Background: Intravascular ultrasound (IVUS) studies analyzing target lesion plaque burden (PB) have established that invasive coronary angiography commonly underestimates lesion length, predisposing to 'geographic miss' during a percutaneous coronary intervention, which has been associated with adverse outcomes. Plaque composition may also influence stent outcome. The present study used near-infrared spectroscopy and IVUS (NIRS-IVUS) to assess the prevalence of PB and lipid-core plaque (LCP) extending beyond angiographic borders of target lesions.

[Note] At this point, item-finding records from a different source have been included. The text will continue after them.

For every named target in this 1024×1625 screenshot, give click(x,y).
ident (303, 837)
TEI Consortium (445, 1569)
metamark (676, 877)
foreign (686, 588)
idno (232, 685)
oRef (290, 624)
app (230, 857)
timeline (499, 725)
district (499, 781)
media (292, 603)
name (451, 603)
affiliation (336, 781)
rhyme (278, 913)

Methods: Fifty-eight patients (58 lesions) undergoing NIRS-IVUS were identified. By invasive coronary angiography, target lesion length and minimum lumen diameter were measured. Plaque, defined as NIRS-IVUS atheroma (either PB>40% or LCP), was identified adjacent to the angiographic-defined lesion margins.

Results: By NIRS-IVUS, atheroma (either PB>40% or LCP) was identified beyond angiographic lesion margins in 52/58 (90%) lesions. The mean lesion length was 13.4±5.9 mm by angiography and 19.8±7.0 mm (P<0.0001) by NIRS-IVUS. LCP extending beyond the angiographic border was observed in 30/58 (52%) lesions.

Conclusion: NIRS-IVUS imaging shows that target lesion length is commonly underestimated by angiography alone. This finding may have implications for stent length selection and avoidance of geographic miss.